Hello fellow Python coders,

I'm trying to build a simple FM synthesizer in Python. As a beginner,
I take 'FM synthesizer' to
mean: "using a sine wave to control the frequency of another sine wave."

I tried to generate a tone of 1000 Hz that deviates 15 Hz six times a
second. The start of the
resulting wave file sounds right, i.e., a vibrato effect can be heard.
After a second or so, the
vibrato becomes more and more extreme, as if the modulating
oscillator's amplitude is rising
over time. I suspect that I am misunderstanding the math. I tried a
couple of things:

- removing the factor 2 * num.pi from either of the oscillators does
not fix it, besides, doing so is
even more wrong because numpy.sin works with radians

- using a higher sampling frequency makes no difference

- making t run from 0 to 1 each second (t %= 1) causes a clipping of
the sound, so this seems
wrong too

- the problem is not related to Numpy, because the effect also happens
in pure-Python
implementations of my bug

As you can see, I'm at a loss and am even trying incorrect bugfixes.
Any help would be
very welcome.

Joost Molenaar
[I left out a writewavheader function to aid brevity]
-------------------------------------------------------------------

import numpy as num

def oscillator(x, freq=1, amp=1, base=0, phase=0):
return base + amp * num.sin(2 * num.pi * freq * x + phase)

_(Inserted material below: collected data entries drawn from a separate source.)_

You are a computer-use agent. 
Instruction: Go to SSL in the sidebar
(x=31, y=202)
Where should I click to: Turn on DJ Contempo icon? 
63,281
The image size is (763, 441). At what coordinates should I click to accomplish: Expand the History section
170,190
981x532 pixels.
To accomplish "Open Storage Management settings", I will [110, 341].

def writewav(filename, data):
wave = open(filename, 'wb')

# .wav header: 30 s at 44100 Hz, 1 channel of 16 bit signed samples
wave.write('RIFF\x14`(\x00WAVEfmt \x10\x00\x00\x00\x01\x00\x01\x00D'
'\xac\x00\x00\x88X\x01\x00\x02\x00\x10\x00data\xf0 _(\x00')

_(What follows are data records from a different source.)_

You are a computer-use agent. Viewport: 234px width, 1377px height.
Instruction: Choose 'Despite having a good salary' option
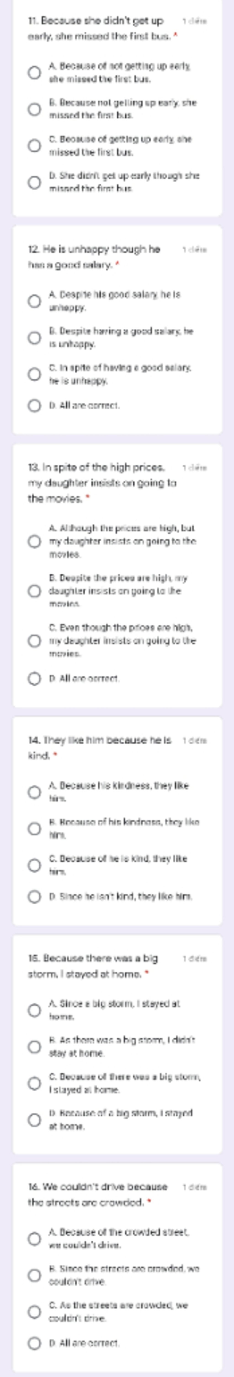pyautogui.click(x=34, y=338)
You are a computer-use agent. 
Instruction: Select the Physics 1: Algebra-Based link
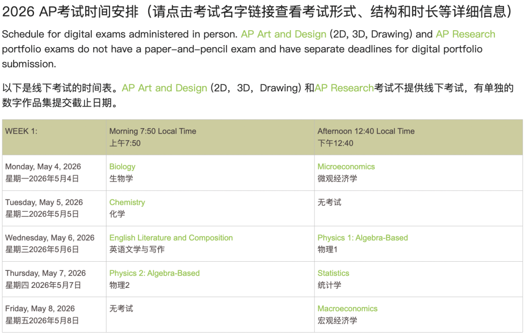coord(362,238)
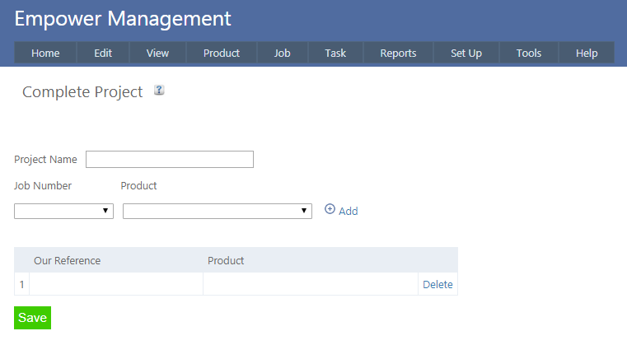Click the Job menu
Screen dimensions: 627x345
point(283,53)
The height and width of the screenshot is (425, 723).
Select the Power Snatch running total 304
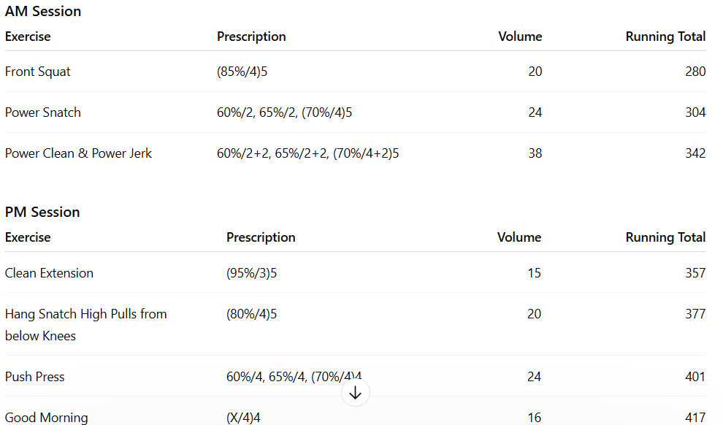point(695,112)
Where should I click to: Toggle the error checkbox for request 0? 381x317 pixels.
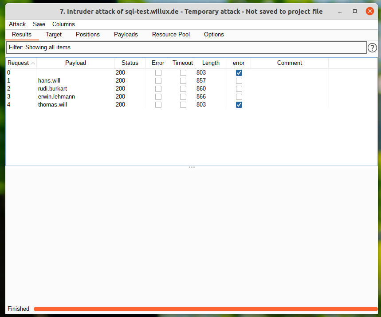click(239, 72)
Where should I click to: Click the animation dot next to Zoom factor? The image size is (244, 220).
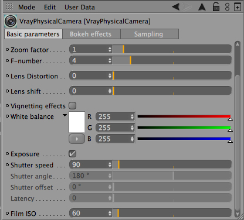[x=7, y=50]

# write float64 data as signed int16
(32767 * data).astype(num.int16).tofile(wave)

wave.close()

t = num.arange(0, 30, 1./44100)

freq = oscillator(t, freq=6, amp=15, base=1000)
tone = oscillator(t, freq=freq, amp=0.1)

writewav('spam.wav', tone)
-------------------------------------------------------------------
Aug 14 '07 #1
2 5922
You got your math wrong. What you are calculating is:
sin(2*pi*(1000+15*sin(2*pi*6*t))*t) = sin(2*pi*1000*t +
2*pi*15*sin(2*pi*6*t)*t)
The 'instantaneous frequency' can be calculated by differentiating the
argument of the sine and dividing by 2pi:
x = sin(phi(t)) -f_inst = d (phi(t)) / dt / (2*pi)
f_inst = 1000 + 15*sin(2*pi*6*t) + 2*pi*t*6*15*cos(2*pi*6*t)
the last term explains the effect you hear.

What you want is:
f_inst = f0 + df*cos(2*pi*fm*t)
Integrating this and multiplying by 2pi gives the phase:
phi(t) = 2*pi*f0*t + sin(2*pi*fm*t)*df/fm

So you can achieve the frequency modulation by using phase modulation
(these two are related). You can do this with your own code by

phi = oscillator(t, freq=6, amp=15/6)
tone = oscillator(t, freq=1000, amp=0.1, phase=phi)

cheers,
Bas

Aug 15 '07 #2
Thanks/bedankt Bas for the educative reply. I think I got misleaded by
Max/MSP's tutorial[1], because MSP seems to automatically adjust the
phase when you combine two oscillators in the way that I did.